Monthly Archives: December 2012

Leave John in Jail [Matthew 11: 2-11]

1723_1593234—John the Baptist in Jail, visited by two disciples. Giovanni di Paolo, c. 1399–1482.

When John, who was in prison, heard about the deeds of the Messiah, he sent his disciples 3 to ask him, “Are you the one who is to come, or should we expect someone else?” (Matthew 11:2-1)

Whenever I read this gospel passage, it’s hard for me to get past the sobering news it opens with: John the Baptist is in jail. Sometimes I imagine him there, pacing in his cell, railing against the powers that arrested him. Sometimes I see him squatting in a corner, staring at the consequences of his conscience. But sometimes I can’t see him at all. I don’t want to. It’s just too sad to think of such a vital man confined.

And he was a vital man. John was no cartoon crazy-man waving a placard, menacing the downtown crowd with threats of doom. He had substance. The size of the movement that sprang up at his preaching testifies to a spiritual genius.  Jesus always loved him. In this gospel we read the Lord’s praise of him: John, Jesus says, is the greatest man alive.

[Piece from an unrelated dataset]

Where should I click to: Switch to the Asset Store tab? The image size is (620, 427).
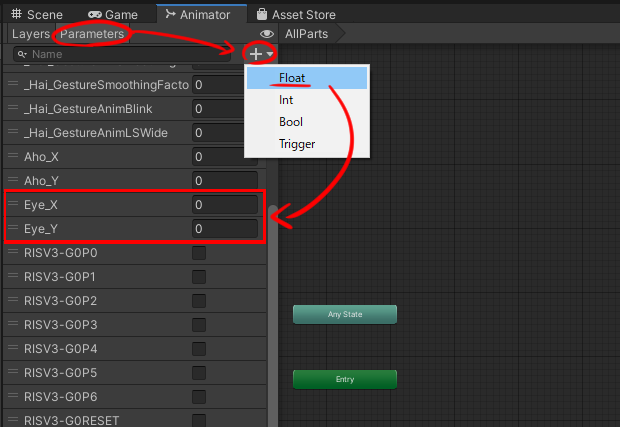pos(295,15)
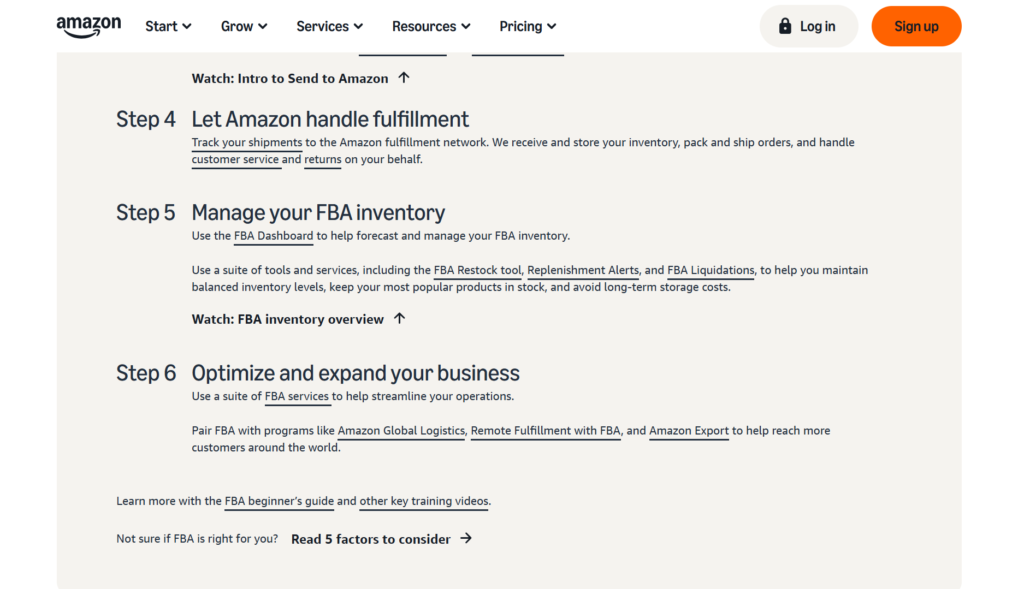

But now John is in jail. That old fox, Herod, put him there. John could never be bought off. He was no reed shaking in the wind. Herod was the shaky one. When John criticized his corruption, Herod arrested him. He wanted to kill him, but because he feared an uprising, he didn’t dare. Instead, he decided to let John rot in jail. That’s not the way it ended, of course. Eventually Herod had to kill him, for reasons so tawdry you can’t help feeling outrage two thousand years later.

But now John is in jail. And as John languishes in a cell, Jesus moves center stage. John’s absence from the scene gives a boost to Jesus’ ministry. In the swelling crowds around Jesus, some of John’s followers begin showing up, ready to switch loyalties. More will follow. John’s influence is waning.

Jesus takes no pleasure in John’s decline. His reverence for John goes deep. He may even once have been a follower. He was certainly responsive to his preaching and showed it by presenting himself for John’s baptism. All the same, Jesus does not try to save John’s movement or protect John’s leadership. Instead, he begins to speak of John’s ministry as a preparation for his own.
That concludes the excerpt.